Delbanco (English/Univ. of Michigan) must have intended this as a bookend to his earlier study, Lastingness: The Art of Old Age (2011). Through a selection process that seems arbitrary, he focuses on (in chronological order) author Stephen Crane, painter Dora Carrington and composer George Gershwin.
“I wanted figures close to our own historical moment yet sufficiently removed so perspective can be gained,” writes the author. “[T]hey are of our time and place, though not precisely in it, and we have the advantage of hindsight when assessing their careers.” Plenty of others could have made the cut, but these three in particular are distinguished more by their differences than what they have in common: two Americans, one Brit; one suicide, one dead as the result of ill health, one blindsided by a tumor; one extremely well known: “As a songwriter, composer, performer, Gershwin has few if any equals in this nation’s history,” one very little known: “the most neglected serious painter of her time” though one who “accomplished so little and is so little known,” one who is mainly known for one novel, though he preferred his poems and was a masterful writer of short stories. Each has a chapter, which is mainly a biographical sketch with some criticism of their work interwoven, and each inspires the sort of what-if conjecture, that can never be answered or supported, concerning the artistic progression of such artists if they had lived through a second act.
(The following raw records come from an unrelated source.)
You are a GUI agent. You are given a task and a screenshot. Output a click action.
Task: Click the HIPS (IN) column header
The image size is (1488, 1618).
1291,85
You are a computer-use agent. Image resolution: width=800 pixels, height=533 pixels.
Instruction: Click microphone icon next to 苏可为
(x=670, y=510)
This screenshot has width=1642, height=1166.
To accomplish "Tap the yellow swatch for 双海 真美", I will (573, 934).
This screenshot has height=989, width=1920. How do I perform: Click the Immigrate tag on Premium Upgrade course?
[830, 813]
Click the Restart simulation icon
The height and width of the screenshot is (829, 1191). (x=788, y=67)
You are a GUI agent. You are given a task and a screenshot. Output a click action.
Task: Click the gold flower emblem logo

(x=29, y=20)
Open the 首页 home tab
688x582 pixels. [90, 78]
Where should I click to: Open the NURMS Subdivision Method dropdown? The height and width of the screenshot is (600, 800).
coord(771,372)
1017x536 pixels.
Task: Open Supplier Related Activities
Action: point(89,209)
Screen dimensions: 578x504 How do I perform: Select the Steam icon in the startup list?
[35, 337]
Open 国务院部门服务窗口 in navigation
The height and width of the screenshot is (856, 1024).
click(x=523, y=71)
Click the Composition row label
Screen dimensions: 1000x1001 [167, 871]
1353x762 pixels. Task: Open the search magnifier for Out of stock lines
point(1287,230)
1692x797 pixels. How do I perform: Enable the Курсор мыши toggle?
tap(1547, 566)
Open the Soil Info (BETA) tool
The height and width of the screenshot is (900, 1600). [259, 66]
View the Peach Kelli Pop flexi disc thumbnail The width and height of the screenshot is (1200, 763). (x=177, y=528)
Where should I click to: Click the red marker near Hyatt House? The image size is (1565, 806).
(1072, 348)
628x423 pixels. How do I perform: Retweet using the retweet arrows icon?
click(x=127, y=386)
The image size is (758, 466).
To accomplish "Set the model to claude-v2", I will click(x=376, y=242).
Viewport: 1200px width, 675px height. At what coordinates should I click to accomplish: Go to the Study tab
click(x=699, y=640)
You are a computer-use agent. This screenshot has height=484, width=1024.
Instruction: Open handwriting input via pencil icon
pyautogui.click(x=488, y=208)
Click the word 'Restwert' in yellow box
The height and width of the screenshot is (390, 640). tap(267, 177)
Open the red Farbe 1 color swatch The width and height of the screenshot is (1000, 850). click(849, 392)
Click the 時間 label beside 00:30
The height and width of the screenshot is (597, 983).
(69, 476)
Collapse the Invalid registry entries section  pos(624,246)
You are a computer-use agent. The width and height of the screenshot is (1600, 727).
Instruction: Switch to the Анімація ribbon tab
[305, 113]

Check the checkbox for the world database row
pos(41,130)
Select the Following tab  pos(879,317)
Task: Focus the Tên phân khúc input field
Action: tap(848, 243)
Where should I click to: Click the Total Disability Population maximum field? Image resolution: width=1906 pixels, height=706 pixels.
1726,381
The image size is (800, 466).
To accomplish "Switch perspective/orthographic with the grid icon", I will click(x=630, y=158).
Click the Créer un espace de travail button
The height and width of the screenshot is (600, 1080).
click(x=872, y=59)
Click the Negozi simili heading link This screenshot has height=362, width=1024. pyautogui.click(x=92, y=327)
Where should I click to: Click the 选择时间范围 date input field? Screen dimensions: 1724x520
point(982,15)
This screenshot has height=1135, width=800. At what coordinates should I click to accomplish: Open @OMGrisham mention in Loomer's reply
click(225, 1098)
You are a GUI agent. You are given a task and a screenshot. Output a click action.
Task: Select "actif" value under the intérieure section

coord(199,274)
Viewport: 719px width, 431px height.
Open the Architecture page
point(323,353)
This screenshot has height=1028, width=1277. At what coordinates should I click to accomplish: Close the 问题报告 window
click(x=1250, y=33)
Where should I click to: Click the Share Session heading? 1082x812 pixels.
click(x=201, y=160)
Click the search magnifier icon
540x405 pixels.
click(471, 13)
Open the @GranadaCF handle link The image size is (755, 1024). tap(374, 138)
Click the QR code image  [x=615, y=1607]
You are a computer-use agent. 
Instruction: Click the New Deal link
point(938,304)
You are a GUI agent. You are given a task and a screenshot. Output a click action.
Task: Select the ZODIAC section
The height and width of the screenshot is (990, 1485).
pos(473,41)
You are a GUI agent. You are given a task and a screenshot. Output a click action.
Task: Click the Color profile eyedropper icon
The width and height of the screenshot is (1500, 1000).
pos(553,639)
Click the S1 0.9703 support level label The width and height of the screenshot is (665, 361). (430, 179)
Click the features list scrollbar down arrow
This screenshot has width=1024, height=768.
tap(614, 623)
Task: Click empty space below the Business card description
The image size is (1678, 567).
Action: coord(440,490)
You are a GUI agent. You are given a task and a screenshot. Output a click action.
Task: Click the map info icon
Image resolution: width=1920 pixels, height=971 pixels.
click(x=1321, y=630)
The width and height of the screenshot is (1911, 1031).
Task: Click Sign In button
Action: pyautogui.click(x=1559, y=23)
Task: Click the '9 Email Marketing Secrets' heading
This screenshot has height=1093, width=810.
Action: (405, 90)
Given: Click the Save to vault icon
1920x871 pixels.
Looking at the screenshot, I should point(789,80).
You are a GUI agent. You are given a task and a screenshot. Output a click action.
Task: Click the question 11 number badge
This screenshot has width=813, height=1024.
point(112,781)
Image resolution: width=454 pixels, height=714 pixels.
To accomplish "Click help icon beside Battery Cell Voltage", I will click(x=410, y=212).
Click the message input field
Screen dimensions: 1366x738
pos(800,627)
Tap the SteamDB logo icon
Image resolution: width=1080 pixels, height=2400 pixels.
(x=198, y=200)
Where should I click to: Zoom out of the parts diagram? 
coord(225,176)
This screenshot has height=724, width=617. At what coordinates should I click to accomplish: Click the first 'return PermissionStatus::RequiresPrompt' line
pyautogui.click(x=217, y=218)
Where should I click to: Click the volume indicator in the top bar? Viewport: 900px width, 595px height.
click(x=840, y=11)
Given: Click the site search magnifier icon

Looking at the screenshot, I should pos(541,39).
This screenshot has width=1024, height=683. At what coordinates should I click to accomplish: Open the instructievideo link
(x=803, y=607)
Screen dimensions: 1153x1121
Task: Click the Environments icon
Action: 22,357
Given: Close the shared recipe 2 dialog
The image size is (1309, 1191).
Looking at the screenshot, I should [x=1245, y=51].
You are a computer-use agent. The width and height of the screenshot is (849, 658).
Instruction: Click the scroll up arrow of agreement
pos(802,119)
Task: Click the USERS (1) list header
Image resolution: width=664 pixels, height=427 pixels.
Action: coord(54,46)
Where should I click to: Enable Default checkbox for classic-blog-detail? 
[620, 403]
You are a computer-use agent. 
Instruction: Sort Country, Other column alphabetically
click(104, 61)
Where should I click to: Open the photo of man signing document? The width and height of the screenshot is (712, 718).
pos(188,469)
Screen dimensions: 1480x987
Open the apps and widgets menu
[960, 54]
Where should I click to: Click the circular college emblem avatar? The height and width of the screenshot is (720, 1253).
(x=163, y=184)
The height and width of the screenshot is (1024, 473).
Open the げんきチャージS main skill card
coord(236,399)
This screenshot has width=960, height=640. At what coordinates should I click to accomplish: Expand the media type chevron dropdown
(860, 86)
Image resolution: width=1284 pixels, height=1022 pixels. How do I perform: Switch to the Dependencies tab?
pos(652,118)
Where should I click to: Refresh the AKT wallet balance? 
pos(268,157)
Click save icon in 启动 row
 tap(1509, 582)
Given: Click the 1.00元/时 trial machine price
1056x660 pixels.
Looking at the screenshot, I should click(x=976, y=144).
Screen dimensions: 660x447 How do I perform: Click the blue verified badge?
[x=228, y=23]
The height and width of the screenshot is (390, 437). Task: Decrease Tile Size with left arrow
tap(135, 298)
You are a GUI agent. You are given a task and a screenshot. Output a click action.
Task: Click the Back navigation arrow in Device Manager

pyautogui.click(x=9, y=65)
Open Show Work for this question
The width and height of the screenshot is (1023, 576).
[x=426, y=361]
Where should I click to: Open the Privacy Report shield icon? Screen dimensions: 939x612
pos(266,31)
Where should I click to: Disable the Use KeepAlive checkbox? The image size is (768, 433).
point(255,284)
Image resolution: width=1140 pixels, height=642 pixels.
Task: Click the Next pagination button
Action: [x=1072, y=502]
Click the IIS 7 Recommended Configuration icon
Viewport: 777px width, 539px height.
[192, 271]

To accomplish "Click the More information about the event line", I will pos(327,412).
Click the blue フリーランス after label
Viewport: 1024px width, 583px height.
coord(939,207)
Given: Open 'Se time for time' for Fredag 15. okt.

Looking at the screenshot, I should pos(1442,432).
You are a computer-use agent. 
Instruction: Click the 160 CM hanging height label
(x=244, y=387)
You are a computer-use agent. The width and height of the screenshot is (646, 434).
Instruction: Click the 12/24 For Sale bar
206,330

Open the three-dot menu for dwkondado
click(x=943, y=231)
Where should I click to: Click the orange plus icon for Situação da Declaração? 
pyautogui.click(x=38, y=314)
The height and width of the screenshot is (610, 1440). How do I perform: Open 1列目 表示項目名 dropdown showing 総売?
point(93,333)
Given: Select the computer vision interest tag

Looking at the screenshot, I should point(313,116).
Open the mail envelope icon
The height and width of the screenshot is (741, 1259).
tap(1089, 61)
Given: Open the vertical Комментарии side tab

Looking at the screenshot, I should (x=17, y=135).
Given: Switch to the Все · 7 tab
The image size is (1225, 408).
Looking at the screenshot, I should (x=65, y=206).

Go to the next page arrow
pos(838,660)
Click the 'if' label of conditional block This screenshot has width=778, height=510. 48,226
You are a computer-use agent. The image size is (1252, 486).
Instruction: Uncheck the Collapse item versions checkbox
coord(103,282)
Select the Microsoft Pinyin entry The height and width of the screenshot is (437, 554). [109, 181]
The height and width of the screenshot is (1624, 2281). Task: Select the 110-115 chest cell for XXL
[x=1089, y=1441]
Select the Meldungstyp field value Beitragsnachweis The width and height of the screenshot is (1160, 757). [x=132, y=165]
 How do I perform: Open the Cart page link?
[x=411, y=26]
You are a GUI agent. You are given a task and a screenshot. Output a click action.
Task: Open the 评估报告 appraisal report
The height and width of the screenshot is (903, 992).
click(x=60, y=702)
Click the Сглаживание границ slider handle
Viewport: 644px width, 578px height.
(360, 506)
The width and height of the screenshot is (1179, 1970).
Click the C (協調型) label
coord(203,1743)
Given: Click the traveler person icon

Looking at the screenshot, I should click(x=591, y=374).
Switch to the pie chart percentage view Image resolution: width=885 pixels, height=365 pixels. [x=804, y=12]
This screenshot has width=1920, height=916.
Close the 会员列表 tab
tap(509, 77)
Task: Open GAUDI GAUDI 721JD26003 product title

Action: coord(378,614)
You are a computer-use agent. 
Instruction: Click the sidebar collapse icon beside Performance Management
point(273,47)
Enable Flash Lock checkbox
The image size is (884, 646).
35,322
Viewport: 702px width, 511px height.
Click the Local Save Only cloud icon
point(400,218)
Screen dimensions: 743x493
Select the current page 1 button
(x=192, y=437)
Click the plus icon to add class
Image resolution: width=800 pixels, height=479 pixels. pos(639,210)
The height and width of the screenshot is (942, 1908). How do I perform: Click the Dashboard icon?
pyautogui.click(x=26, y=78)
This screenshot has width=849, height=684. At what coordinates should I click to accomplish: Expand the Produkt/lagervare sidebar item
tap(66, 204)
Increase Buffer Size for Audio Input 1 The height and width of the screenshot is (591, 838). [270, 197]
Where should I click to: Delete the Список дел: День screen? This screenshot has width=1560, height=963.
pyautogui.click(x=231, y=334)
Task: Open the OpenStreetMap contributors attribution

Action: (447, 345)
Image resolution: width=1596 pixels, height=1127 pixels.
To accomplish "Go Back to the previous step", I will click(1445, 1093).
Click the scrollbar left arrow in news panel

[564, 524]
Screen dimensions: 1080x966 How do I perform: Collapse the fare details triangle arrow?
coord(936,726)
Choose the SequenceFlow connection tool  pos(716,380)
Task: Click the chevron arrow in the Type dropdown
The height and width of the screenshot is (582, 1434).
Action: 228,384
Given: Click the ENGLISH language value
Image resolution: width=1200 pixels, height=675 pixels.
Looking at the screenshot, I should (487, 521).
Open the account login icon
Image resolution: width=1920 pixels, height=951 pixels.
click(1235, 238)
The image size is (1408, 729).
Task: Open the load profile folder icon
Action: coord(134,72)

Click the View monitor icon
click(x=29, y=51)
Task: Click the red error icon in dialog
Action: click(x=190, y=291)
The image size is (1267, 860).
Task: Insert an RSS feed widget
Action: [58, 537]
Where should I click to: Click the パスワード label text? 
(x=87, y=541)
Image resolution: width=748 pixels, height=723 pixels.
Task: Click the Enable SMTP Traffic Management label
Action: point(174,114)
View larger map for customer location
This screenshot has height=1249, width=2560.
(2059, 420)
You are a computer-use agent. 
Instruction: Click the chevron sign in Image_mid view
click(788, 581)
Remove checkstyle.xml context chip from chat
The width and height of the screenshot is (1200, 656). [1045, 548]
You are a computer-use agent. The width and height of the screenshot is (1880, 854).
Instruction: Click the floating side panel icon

As Delbanco writes of Gershwin, “It’s hard to guess what would have happened had he progressed to middle or old age….Maturation takes time.” He later suggests that “the art of youth” is “best summarized by a single word: ‘energy.’ ” A coda covers the author’s own experience, with a first novel that earned prominence that later fiction didn’t sustain.
A study that belabors the obvious and provides little illumination.